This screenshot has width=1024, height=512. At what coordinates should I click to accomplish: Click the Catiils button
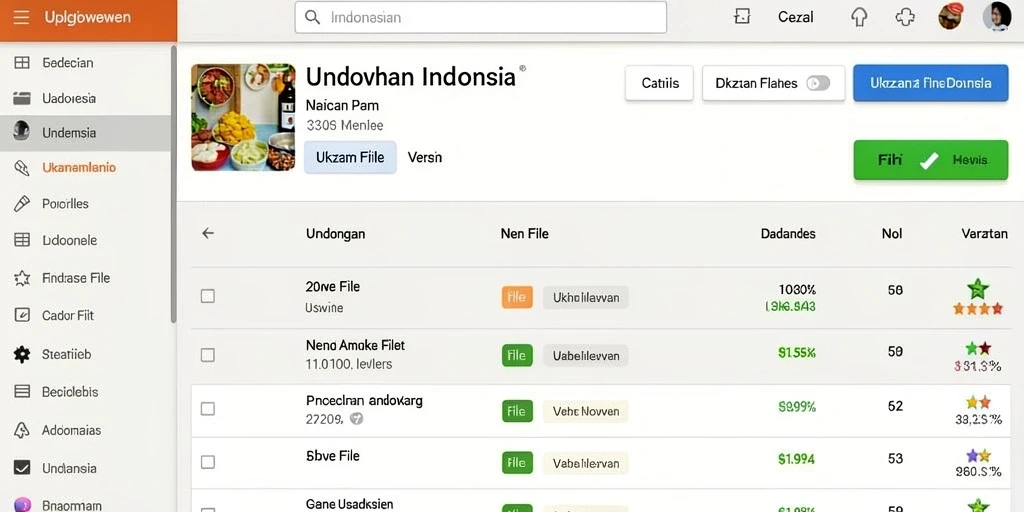pyautogui.click(x=659, y=83)
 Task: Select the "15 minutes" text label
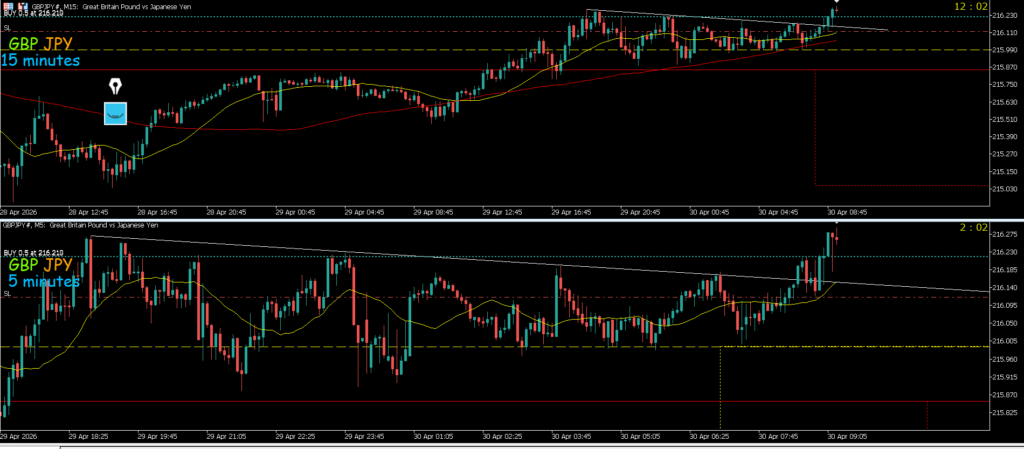point(39,61)
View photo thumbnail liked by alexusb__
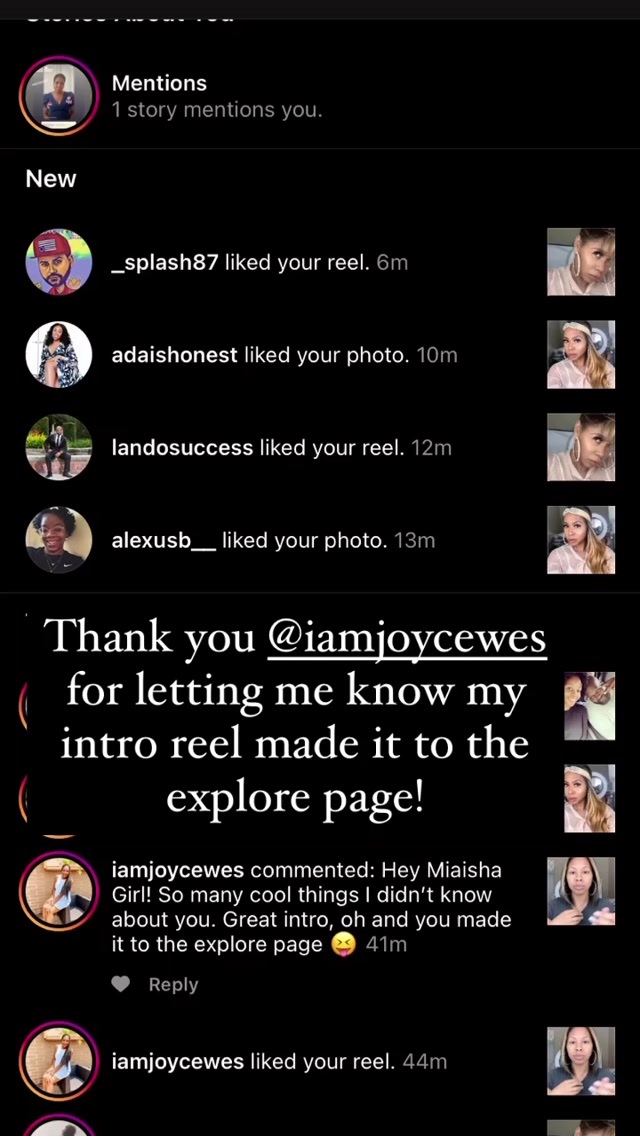The image size is (640, 1136). click(581, 540)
____________
ASSIGNED TASK: No picture is to appear in the copy; every entry above is otherwise to be printed verbatim.

RESPONSE FOR THIS EXERCISE:
This screenshot has width=1024, height=512. At what coordinates should I click to accomplish: Click the Catiils button
pyautogui.click(x=659, y=83)
 Task: Select the "15 minutes" text label
point(39,61)
View photo thumbnail liked by alexusb__
The image size is (640, 1136). click(581, 540)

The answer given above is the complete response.